Bancos estão empoçando o dinheiro
Segundo relatos de representantes do setor fabril, associações de empresas e executivos de empresas grandes, médio e pequeno porte, os bancos não estão repassando a clientes os recursos liberados pelo BC para reforçar o caixa dos bancos e evitar que falte dinheiro para empréstimos às empresas.
Eles também afirmam que em meio à pandemia do coronavírus, os maiores bancos aumentaram as taxas juros e estão segurando dinheiro para empréstimos, que deveriam ser usados para manter serviços de empresas, pagar funcionários e comprar novos equipamentos para suprir a demanda provocada pelo trabalho de casa.
O crédito para investimentos teve alta de dois pontos percentuais e em outras operações com capital de giro, antecipação de recebíveis e até de empréstimo de longo prazo, que estavam em negociação já algum tempo e em vias de serem liberados, as taxas dobraram e até triplicaram, denunciam os empresários.
Segundo o vice-presidente da Federação das Indústrias do Estado de São Paulo (Fiesp), Roriz Coelho, uma grande empresa com baixíssimo risco para o sistema financeiro tinha acesso a juro de 6% ao ano, mas agora, essa empresa paga juros de 12%, e além disso, ainda tem que apresentar uma série de garantias adicionais.
Roriz Coelho questiona ainda o fato de os bancos não estarem repassando a clientes, tanto empresas quanto consumidores, os recursos liberados pelo Banco Central para reforçar o caixa dos bancos e evitar que falte dinheiro para empréstimos, que podem aliviar às empresas neste momento de crise. Há algum tempo, o BC vem liberando os chamados depósitos compulsórios – parcela de depósitos que – por determinação do BC – são retidos pelos bancos para reduzir o dinheiro em circulação. Desde fevereiro foram liberados mais de R$ 200 bilhões.

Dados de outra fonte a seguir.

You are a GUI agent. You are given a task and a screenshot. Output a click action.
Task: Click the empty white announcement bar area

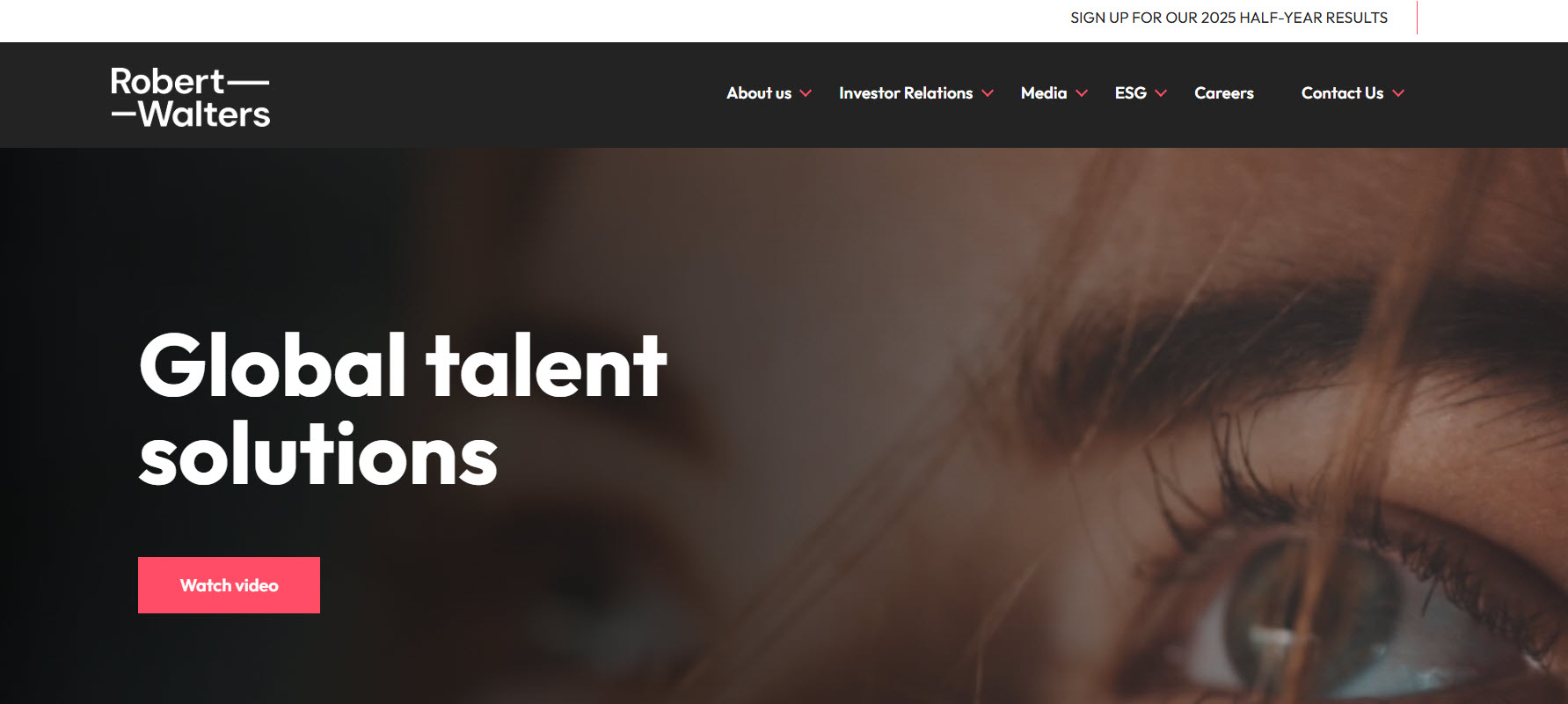[x=528, y=20]
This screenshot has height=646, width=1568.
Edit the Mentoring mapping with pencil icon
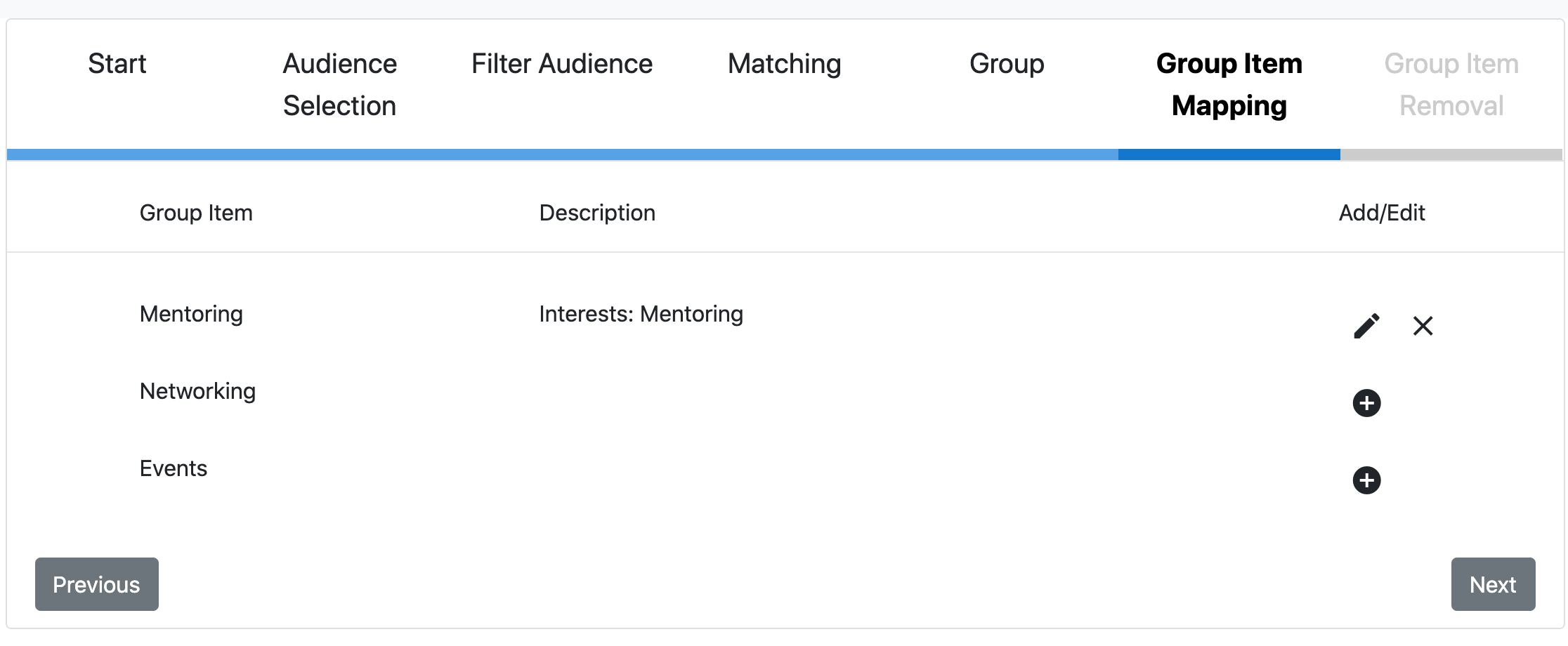(x=1366, y=326)
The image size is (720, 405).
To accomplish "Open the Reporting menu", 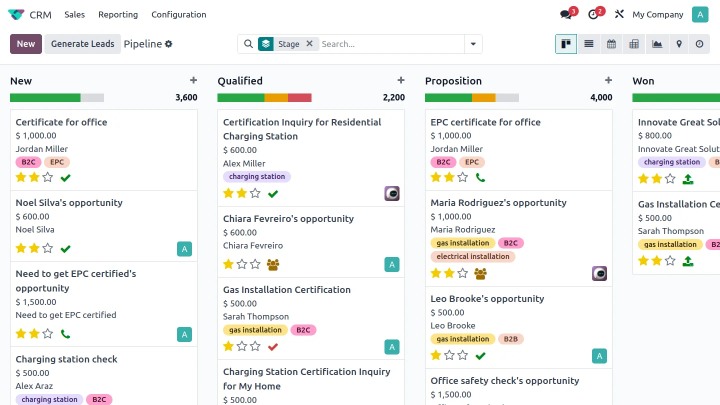I will 118,15.
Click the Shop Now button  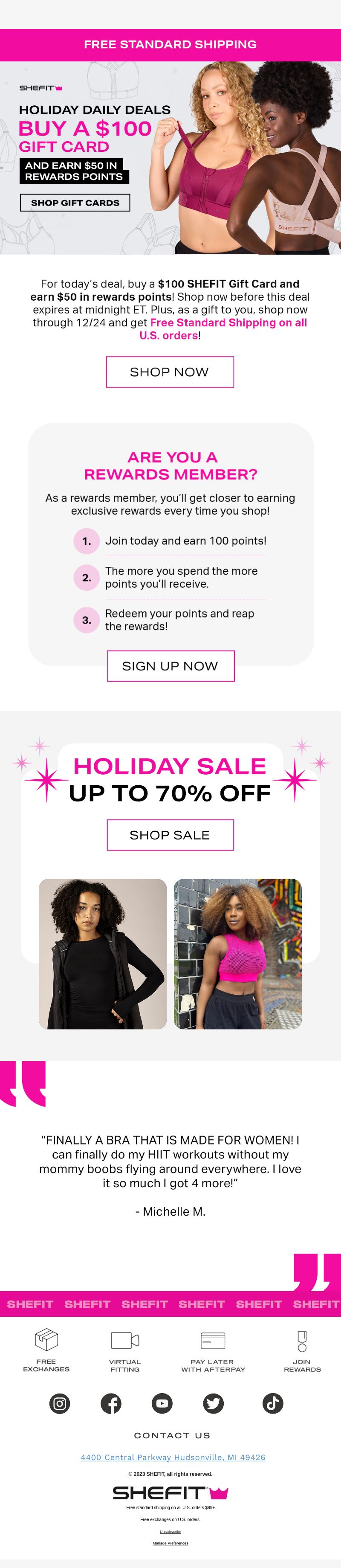(x=170, y=372)
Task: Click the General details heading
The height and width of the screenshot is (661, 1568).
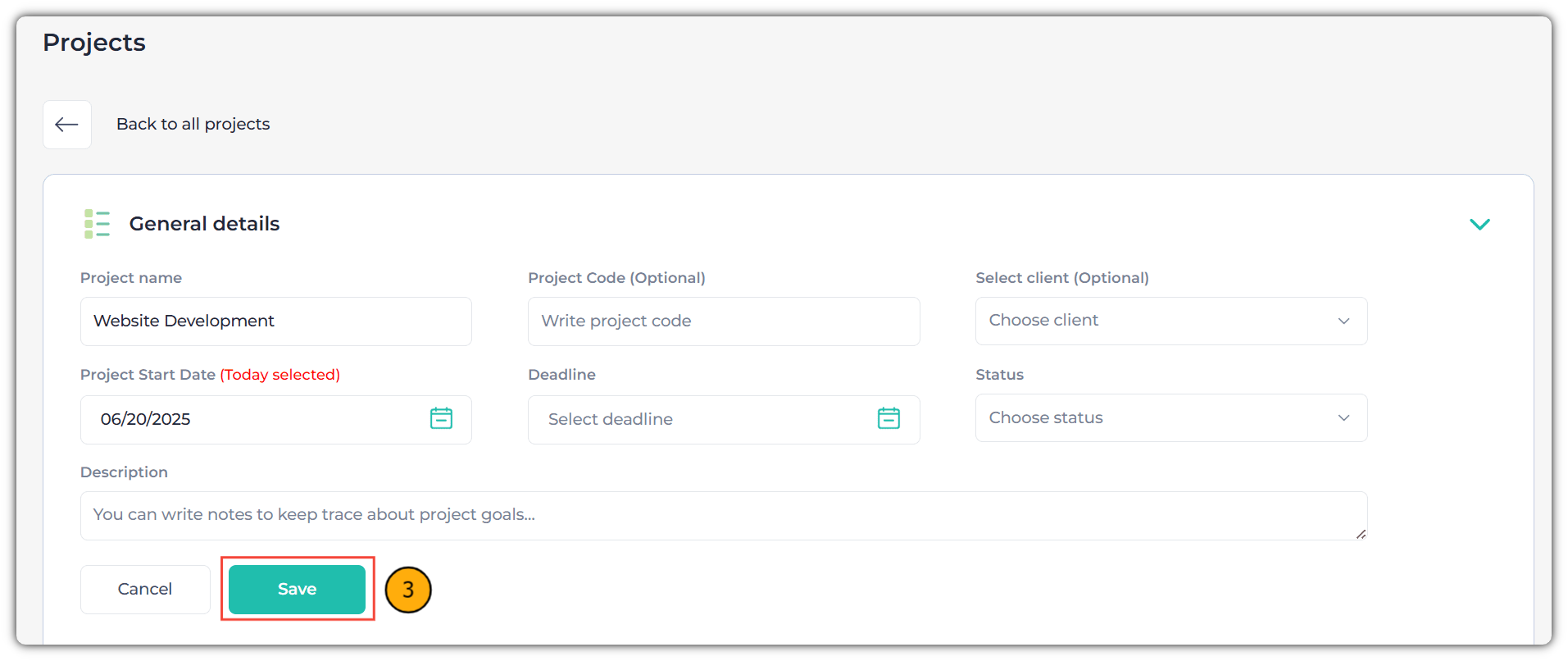Action: 204,224
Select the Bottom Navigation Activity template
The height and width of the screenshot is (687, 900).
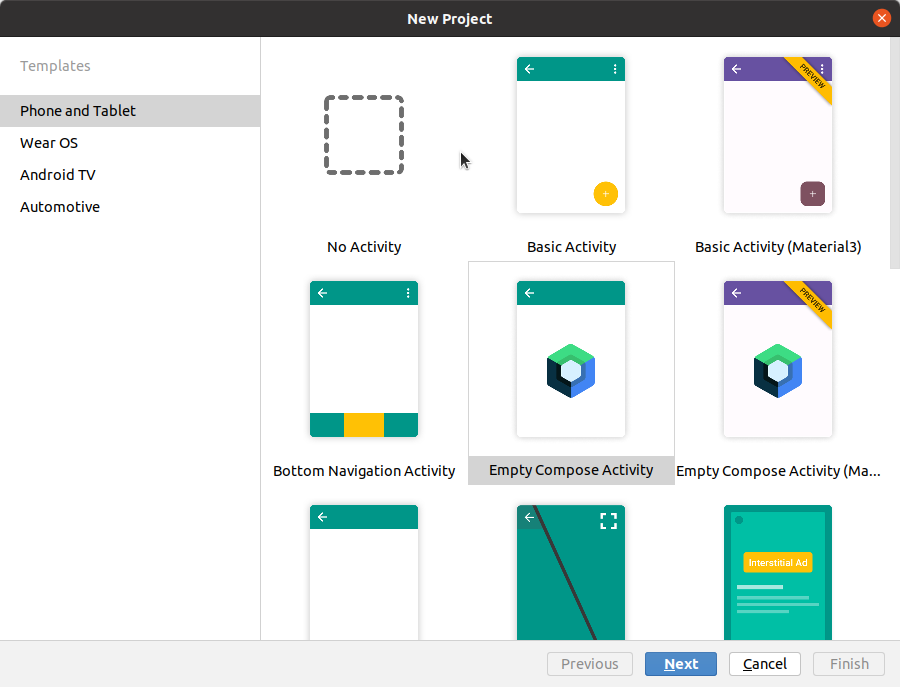pos(364,359)
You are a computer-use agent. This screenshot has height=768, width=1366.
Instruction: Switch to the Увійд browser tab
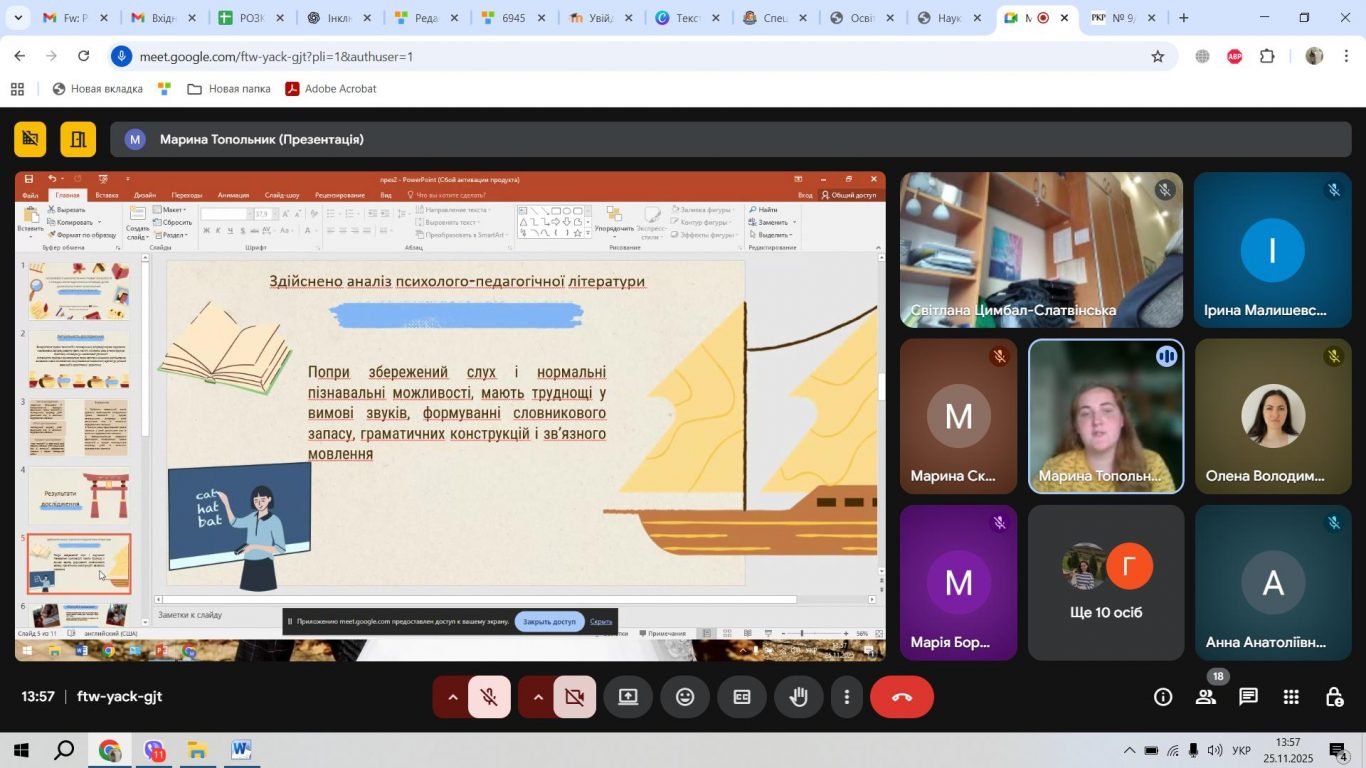(602, 18)
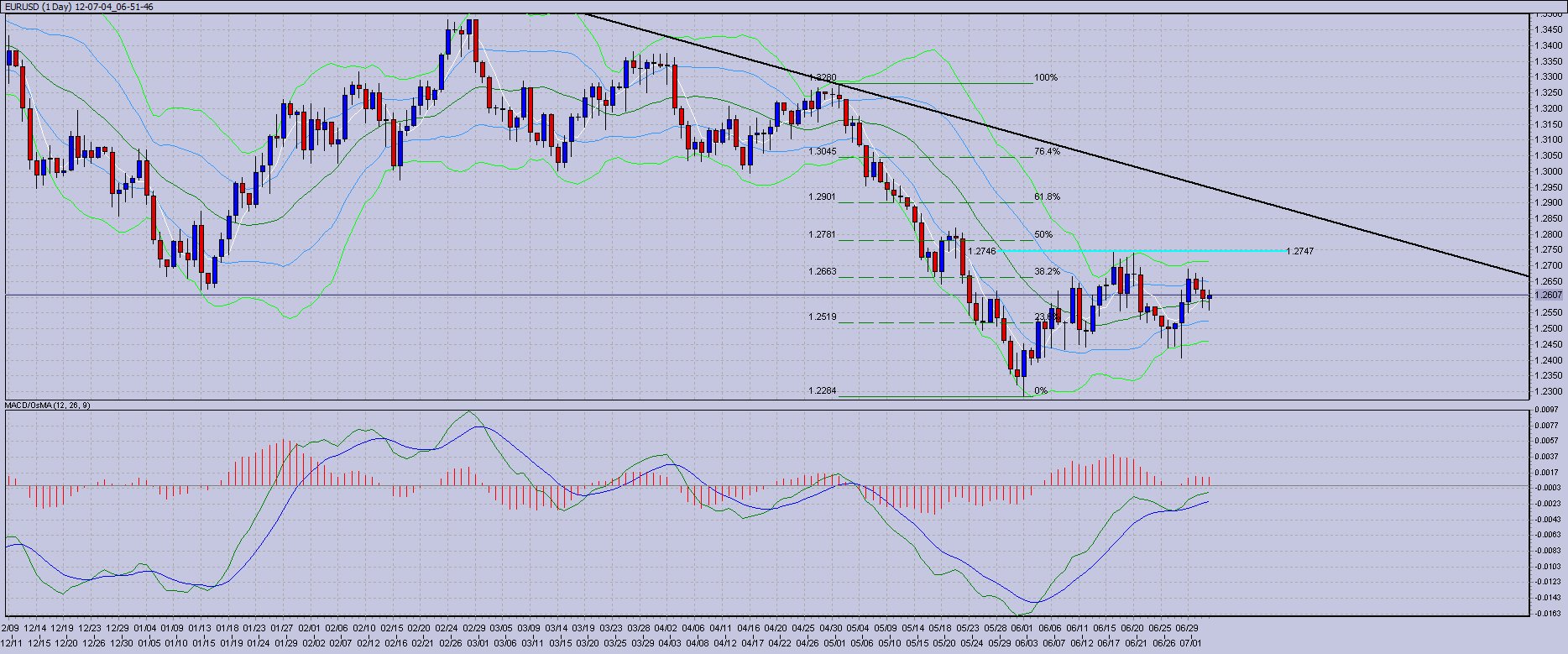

“Eu acho que esse dinheiro, de uma forma ou de outra, tem que chegar às empresas, ou vai empoçar nos bancos, que estão fazendo mais exigências. Precisa haver garantia de que esse dinheiro irá para ajudar na folha de pagamento, no capital de giro. O dinheiro precisa ser carimbado”, disse Roriz à Folha de SP.
O vice-presidente do Mercado Pago, Túlio Oliveira, também afirma que “os empresários sentem que os bancos estão represando dinheiro e cobrando caro por ele. Os juros subiram duas vezes e meia para a antecipação de recebíveis em relação ao que cobravam antes da pandemia de coronavírus”, declarou Oliveira, em entrevista ao Uol.
Para o presidente da Associação Brasileira da Indústria Têxtil e de Confecção (Abit), Fernando Pimentel, além da cobrança de juros altos e da dificuldade de crédito nos bancos, seus associados também relatam que há discricionariedade entre os setores.
“Os bancos estão diferenciando os segmentos e dando preferência para aqueles que estão funcionando efetivamente, como os de alimentos e bebidas. Para os setores cuja expectativa é de queda de consumo e imprevisibilidade de retorno, os ratings [notas dadas pela capacidade de pagamento] setoriais estão caindo. Isso é normal em uma economia regular, mas estamos vivendo uma economia de guerra”, afirmou o executivo.
Fernando Pimentel destacou também que as linhas para capital de giro ou para rolagem de dívidas estão com juros maiores e prazos menores de pagamento. Ele disse que os prazos em linhas de capital de giro caíram de 180 para 60 dias e as taxas passaram de CDI (Certificados de Depósito Interbancário) mais 0,47% ao mês para CDI mais 1%. Nos dois casos, as operações são garantidas com recebíveis.
“Os bancos também anunciaram que os clientes que pagam as dívidas em dia poderiam suspender os pagamentos por 60 dias. Isso ainda não começou. Nós propomos que seja criado um fundo garantidor de crédito pelo Tesouro Nacional para que as operações sejam feitas com as taxas antes dessa pandemia”, disse Pimentel.
Empresas de infraestrutura de internet, que precisam ampliar os serviços para atender nova demanda de home office (trabalho de casa), também estão encontrando dificuldades para ter acesso a crédito com o objetivo de ampliar a capacidade das redes.